# Document
■ ■ ■ ■ ■ ■ ■
New India, new ideas

The young care about achievement and opportunity, reject fear mongering

Written by Rama Bijapurkar | Updated: May 19, 2014 8:18 am

The young care about achievement and opportunity, reject fear mongering.

Mani Shankar Aiyar is right when he says that the idea of India is not “Hindudom” (‘The dying light of freedom’, IE, May 17). Each of us who loves our country (and there are multitudes outside the Congress, too) must rise up in arms and fight if it threatens to become so under Narendra Modi’s regime. Like most middle of the road Indians who happen to be Hindu, I agree with him on the sacredness of the secular and inclusive idea of India. But I also know that Indira Gandhi’s wearing a rudraksha in her later years or Sonia Gandhi doing a puja before filing her nomination does not make either any more secular, and Modi’s forehead tika and Ganga aarti does not make him any more communal.

However, Aiyar, like the rest of his party, especially its leaders, needs to have a more complete understanding of what’s going on in India. The Congress must know that there are additional ideas that define the new India and they are equally embraced by Hindus, Muslims, Sikhs, Christians, Buddhists, atheists, Dalits, Baniyas etc. One such idea is the ability to achieve upward mobility in income and quality of living based on merit and ability, and not what your surname is or how many of your forefathers held high positions. Talk to young people and you will find that their heroes and role models are those who have made it through sheer hard work and performance, gone from modest origins to global halls of fame. The cricket heroes, IT czars, astronauts, winners of India’s Got Talent-type shows, etc. The Congress needs to expand its idea of India to include this dimension as well.
■ ■ ■ ■ ■ ■ ■
# Task A
Write out the whole column on new ideas in India, word for word.
■ ■ ■ ■ ■ ■ ■
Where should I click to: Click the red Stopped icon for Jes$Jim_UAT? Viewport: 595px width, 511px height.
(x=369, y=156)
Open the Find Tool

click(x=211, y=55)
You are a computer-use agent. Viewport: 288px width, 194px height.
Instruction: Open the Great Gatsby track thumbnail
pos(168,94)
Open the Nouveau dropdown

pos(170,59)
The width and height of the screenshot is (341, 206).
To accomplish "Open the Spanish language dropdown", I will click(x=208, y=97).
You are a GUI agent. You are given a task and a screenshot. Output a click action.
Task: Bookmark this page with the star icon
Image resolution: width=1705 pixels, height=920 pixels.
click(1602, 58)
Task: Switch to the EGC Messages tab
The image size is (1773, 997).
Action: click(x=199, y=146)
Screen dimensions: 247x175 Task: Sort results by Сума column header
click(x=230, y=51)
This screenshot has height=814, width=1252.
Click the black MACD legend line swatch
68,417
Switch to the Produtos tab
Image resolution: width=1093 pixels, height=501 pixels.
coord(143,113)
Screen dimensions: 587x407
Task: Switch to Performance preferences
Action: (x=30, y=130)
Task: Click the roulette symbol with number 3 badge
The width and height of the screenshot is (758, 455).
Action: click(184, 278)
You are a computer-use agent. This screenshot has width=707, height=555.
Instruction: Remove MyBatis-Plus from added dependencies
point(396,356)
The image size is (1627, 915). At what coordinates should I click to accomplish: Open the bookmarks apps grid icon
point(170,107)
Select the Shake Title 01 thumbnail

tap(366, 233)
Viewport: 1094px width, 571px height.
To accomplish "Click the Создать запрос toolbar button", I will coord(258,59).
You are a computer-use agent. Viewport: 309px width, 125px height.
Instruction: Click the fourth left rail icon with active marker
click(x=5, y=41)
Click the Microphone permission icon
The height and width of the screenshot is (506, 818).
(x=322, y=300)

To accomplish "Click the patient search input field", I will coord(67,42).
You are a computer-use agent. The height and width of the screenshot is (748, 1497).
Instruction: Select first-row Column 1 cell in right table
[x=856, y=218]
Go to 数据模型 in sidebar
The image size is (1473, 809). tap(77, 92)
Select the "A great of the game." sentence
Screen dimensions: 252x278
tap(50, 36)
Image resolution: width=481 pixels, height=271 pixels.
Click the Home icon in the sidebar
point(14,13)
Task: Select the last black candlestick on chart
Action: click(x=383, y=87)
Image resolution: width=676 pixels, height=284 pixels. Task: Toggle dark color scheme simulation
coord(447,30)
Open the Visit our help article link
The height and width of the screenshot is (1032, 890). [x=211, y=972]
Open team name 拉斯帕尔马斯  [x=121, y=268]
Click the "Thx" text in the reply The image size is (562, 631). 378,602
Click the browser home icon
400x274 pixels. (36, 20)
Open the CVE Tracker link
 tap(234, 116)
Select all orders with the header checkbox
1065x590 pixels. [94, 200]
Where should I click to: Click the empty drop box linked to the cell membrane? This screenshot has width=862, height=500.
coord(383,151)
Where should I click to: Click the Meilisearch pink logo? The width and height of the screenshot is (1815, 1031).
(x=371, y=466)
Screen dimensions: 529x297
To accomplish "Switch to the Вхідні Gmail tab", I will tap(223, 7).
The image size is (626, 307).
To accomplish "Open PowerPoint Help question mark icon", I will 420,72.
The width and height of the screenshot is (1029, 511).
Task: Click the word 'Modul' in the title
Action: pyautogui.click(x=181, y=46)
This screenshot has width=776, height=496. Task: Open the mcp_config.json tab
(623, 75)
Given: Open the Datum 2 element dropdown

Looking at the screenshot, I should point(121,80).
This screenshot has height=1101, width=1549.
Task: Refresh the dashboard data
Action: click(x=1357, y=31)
■ ■ ■ ■ ■ ■ ■
# Task B
Give again the lines of the records between the line holding "Image resolution: width=481" and the line holding "Action: pyautogui.click(x=181, y=46)", inclusive, and only those lines.

# Expected answer A
New India, new ideas

The young care about achievement and opportunity, reject fear mongering

Written by Rama Bijapurkar | Updated: May 19, 2014 8:18 am

The young care about achievement and opportunity, reject fear mongering.

Mani Shankar Aiyar is right when he says that the idea of India is not “Hindudom” (‘The dying light of freedom’, IE, May 17). Each of us who loves our country (and there are multitudes outside the Congress, too) must rise up in arms and fight if it threatens to become so under Narendra Modi’s regime. Like most middle of the road Indians who happen to be Hindu, I agree with him on the sacredness of the secular and inclusive idea of India. But I also know that Indira Gandhi’s wearing a rudraksha in her later years or Sonia Gandhi doing a puja before filing her nomination does not make either any more secular, and Modi’s forehead tika and Ganga aarti does not make him any more communal.

However, Aiyar, like the rest of his party, especially its leaders, needs to have a more complete understanding of what’s going on in India. The Congress must know that there are additional ideas that define the new India and they are equally embraced by Hindus, Muslims, Sikhs, Christians, Buddhists, atheists, Dalits, Baniyas etc. One such idea is the ability to achieve upward mobility in income and quality of living based on merit and ability, and not what your surname is or how many of your forefathers held high positions. Talk to young people and you will find that their heroes and role models are those who have made it through sheer hard work and performance, gone from modest origins to global halls of fame. The cricket heroes, IT czars, astronauts, winners of India’s Got Talent-type shows, etc. The Congress needs to expand its idea of India to include this dimension as well.

# Expected answer B
Image resolution: width=481 pixels, height=271 pixels.
Click the Home icon in the sidebar
point(14,13)
Task: Select the last black candlestick on chart
Action: click(x=383, y=87)
Image resolution: width=676 pixels, height=284 pixels. Task: Toggle dark color scheme simulation
coord(447,30)
Open the Visit our help article link
The height and width of the screenshot is (1032, 890). [x=211, y=972]
Open team name 拉斯帕尔马斯  [x=121, y=268]
Click the "Thx" text in the reply The image size is (562, 631). 378,602
Click the browser home icon
400x274 pixels. (36, 20)
Open the CVE Tracker link
 tap(234, 116)
Select all orders with the header checkbox
1065x590 pixels. [94, 200]
Where should I click to: Click the empty drop box linked to the cell membrane? This screenshot has width=862, height=500.
coord(383,151)
Where should I click to: Click the Meilisearch pink logo? The width and height of the screenshot is (1815, 1031).
(x=371, y=466)
Screen dimensions: 529x297
To accomplish "Switch to the Вхідні Gmail tab", I will tap(223, 7).
The image size is (626, 307).
To accomplish "Open PowerPoint Help question mark icon", I will 420,72.
The width and height of the screenshot is (1029, 511).
Task: Click the word 'Modul' in the title
Action: pyautogui.click(x=181, y=46)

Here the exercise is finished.